Will Apple’s improved-but-lower-priced iPhone SE bring the overall iPhone ASP down?

“Of course, we have to consider the action at the top of the range. The new iPhone X 64 was introduced with a $30 increase over the 7 Plus 256,” Horace Dediu writes for Asymco. “However the 8 Plus 256 is priced $20 lower than its predecessor. This is something of a wash in terms of impact on average price.”

“In addition, the iPhone X 256 is a considerable $159 jump from the 64GB. Gaps used to be $100 between memory bands. This new increased gap is because the memory bands are now 64/256 vs. 32/128/256 in the previous generation. The memory tiers are now two and they are quite far apart (4x),” Dediu writes. “This places the top of the range at a new high, as expected, but it’s a higher high. We see an $180 increase from the previous high.”

“Regardless of this surge in the top, the percent of units sold at that highest point is not likely to be very significant. X at 256Gb is a great product for enthusiasts but I suspect most people who want to experience the X will comfortably settle for the iPhone X 64,” Dediu writes. “The interesting action is in the middle of the pack. The meat of the increase in product mix is right in the $650 to $850 range where Apple went from 4 products to 6. And they are all highly competitive 7 and 8 iPhones… Here, I believe, is where the sales action will be concentrated. I still predict that, apart from a transient launch period burst, the ASP will stick to its 10-year trajectory of mild increases (keeping with inflation.) In other words, the iPhone will cost about $650 for another year. This season the iPhones X will be door busters but over the whole year customers will walk out with 7 and 8 iPhones. The big year of the X will be next year, after the X+1 ships.”

Read more in the full article here.

MacDailyNews Take: What do you think, general public-wise, regarding the iPhone mix? Will the majority choose “traditional” iPhones (7/Plus, 8/Plus) with smaller contingents at the top (X) and bottom (SE) of the iPhone lines? (We’d have to imagine the 32GB iPhone SE will be mighty popular in developing countries.
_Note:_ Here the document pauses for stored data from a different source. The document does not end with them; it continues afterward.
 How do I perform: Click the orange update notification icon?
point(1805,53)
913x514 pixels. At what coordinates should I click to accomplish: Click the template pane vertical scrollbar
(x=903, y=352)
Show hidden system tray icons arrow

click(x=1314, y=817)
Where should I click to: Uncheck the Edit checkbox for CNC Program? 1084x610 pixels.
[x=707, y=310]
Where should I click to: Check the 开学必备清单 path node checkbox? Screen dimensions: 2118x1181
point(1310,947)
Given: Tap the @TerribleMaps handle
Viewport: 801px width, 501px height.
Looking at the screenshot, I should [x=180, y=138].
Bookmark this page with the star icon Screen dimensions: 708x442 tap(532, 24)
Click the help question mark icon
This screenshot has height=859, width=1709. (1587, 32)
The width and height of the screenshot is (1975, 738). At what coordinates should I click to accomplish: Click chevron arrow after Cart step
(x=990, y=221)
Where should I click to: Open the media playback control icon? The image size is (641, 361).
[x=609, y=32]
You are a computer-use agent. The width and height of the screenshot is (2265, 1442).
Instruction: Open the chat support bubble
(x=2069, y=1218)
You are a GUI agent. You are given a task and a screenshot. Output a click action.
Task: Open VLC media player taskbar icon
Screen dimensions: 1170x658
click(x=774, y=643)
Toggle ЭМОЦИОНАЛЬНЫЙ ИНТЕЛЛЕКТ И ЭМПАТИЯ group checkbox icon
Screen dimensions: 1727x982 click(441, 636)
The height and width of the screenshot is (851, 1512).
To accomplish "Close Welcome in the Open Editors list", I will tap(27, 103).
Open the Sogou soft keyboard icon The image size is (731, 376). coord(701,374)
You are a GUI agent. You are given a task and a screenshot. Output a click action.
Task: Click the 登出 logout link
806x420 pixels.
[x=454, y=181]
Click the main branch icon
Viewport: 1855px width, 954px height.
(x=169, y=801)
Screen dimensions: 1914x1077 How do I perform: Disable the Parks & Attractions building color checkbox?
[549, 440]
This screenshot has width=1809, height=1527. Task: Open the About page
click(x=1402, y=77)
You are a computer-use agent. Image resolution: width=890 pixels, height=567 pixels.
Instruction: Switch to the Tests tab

That device is a tremendous value!)

Also, if you’re planning on getting an iPhone X (eventually; supply and demand is going to be a royal bitch with this one), will you be opting for the 64GB or 256GB model?


  1. “MacDailyNews (We’d have to imagine the 32GB iPhone SE will be mighty popular in developing countries.”

    AmeriKa is becoming a third world communist country. So da, the SE will be popular in AmeriKa.

  2. I wish apple would make an SE with the fastest processor and best camera possible. I’d be willing to pay a premium price for a small phone with premium specs. I hate that they’ve shifted to “bigger is better”. I love the camera on my iPhone 7 plus but I hate the size.

  3. To me, the answer seems simple: Make a high-quality, high value oled device like the iPhone X that is approximately the same size as the iPhone SE. Maybe they would have to charge slightly less for it because there is an expectation nowadays that larger phones are “worth” more, but they wouldn’t substantially undercut the X in price. Heck, I’d pay more. I WANT a high-value, full-featured iPhone. It frustrates me that they are only available to giants and people who are able to keep both hands free at all times.

    My next phone will be: an iPhone X mini. (No, that’s pie-in-the sky thinking…maybe a non-Apple product?)

  4. I have a 128 6S right now. I can’t get a 64gig phone ever again. So, I guess that pushes me up to the 256 X, to answer your question MDN. I’m not upset. It’s only money. They’ll print more… And I’ll buy more iPhones… and iPads… and AppleTV’s… and AppleWatches. Not sure if I’ll buy another Mac, though. I don’t think I really need a desktop since I got my 12.9 iPad Pro.